Número de mortos pelo ciclone Idai, no sudeste da África, passa de 1 mil

O número de mortos pelo ciclone Idai, que devastou Moçambique, Zimbábue e Malaui há quase um mês, passou de mil. A maior parte das vítimas (602) era de Moçambique; enquanto Zimbábue registrou 344 mortes e Malaui, 59. As informações são do portal G1.
De acordo com a agência de notícias Associated Press, o número de vítimas deve aumentar. Inclusive, talvez nunca se chegue a um total de mortos definitivo. Isso porque ainda há um número desconhecido de desaparecidos, e ainda existe o risco relacionado às doenças decorrentes dos alagamentos causados pelo ciclone Idai.

Os casos de cólera, inclusive, passaram de 4 mil nesta quarta – a doença é transmitida pela contaminação de água e alimentos por uma bactéria. Sete pessoas morreram por causa do cólera até terça-feira.
A maioria dos casos do cólera foi registrada na cidade portuária de Beira, em Moçambique, a mais devastada pelo ciclone Idai. Os ventos destruíram casas e causaram enchentes, matando centenas de pessoas e deixando muitos desabrigados.
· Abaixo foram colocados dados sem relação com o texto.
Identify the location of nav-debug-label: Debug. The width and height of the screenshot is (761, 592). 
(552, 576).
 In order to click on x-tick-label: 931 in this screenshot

Além disso, a tempestade destruiu o sistema de água à população de Beira. O abastecimento voltou há poucos dias, mas só é suficiente para cerca de 60% da população da cidade, que tem cerca de 500 mil habitantes.
Há também o receio de um surto de malária na região, uma vez que focos do mosquito causador da doença se formaram nas poças deixadas pelos alagamentos.
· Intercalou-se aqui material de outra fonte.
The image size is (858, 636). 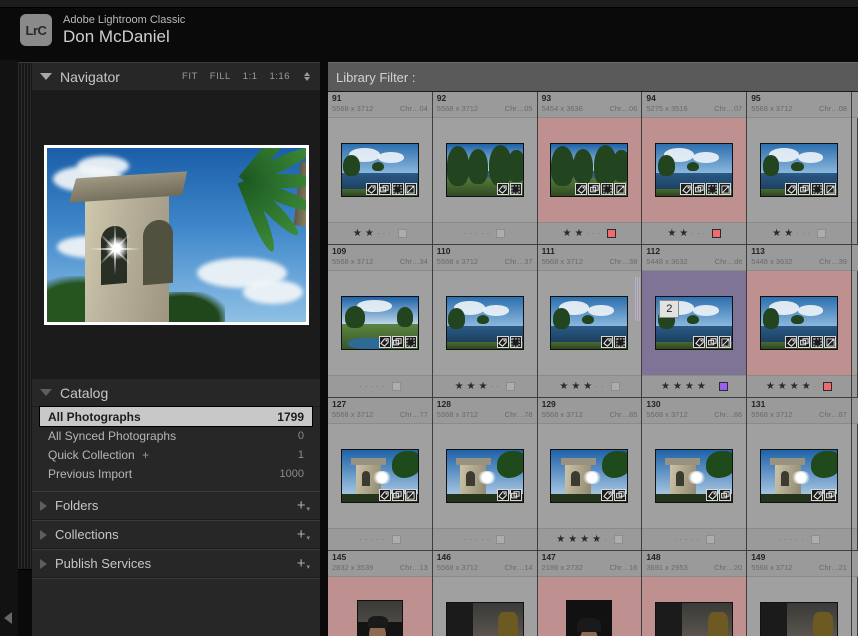 I want to click on grid-cell: 93 5454 x 3636 Chr…06 ★ ★ · · ·, so click(x=590, y=168).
O ciclone Idai tocou o solo de Moçambique em 14 de março, e deixou rastro de destruição pelos três países por onde passou. Os ventos ultrapassaram 140 km/h, e destruíram casas e causaram alagamentos.
Por causa dos estragos, dezenas de ONGs, organizações internacionais e governos de países enviaram ajuda humanitária com alimentos e equipamentos de saúde. Bombeiros brasileiros que atuaram no desastre de Brumadinho (MG) também participaram das operações.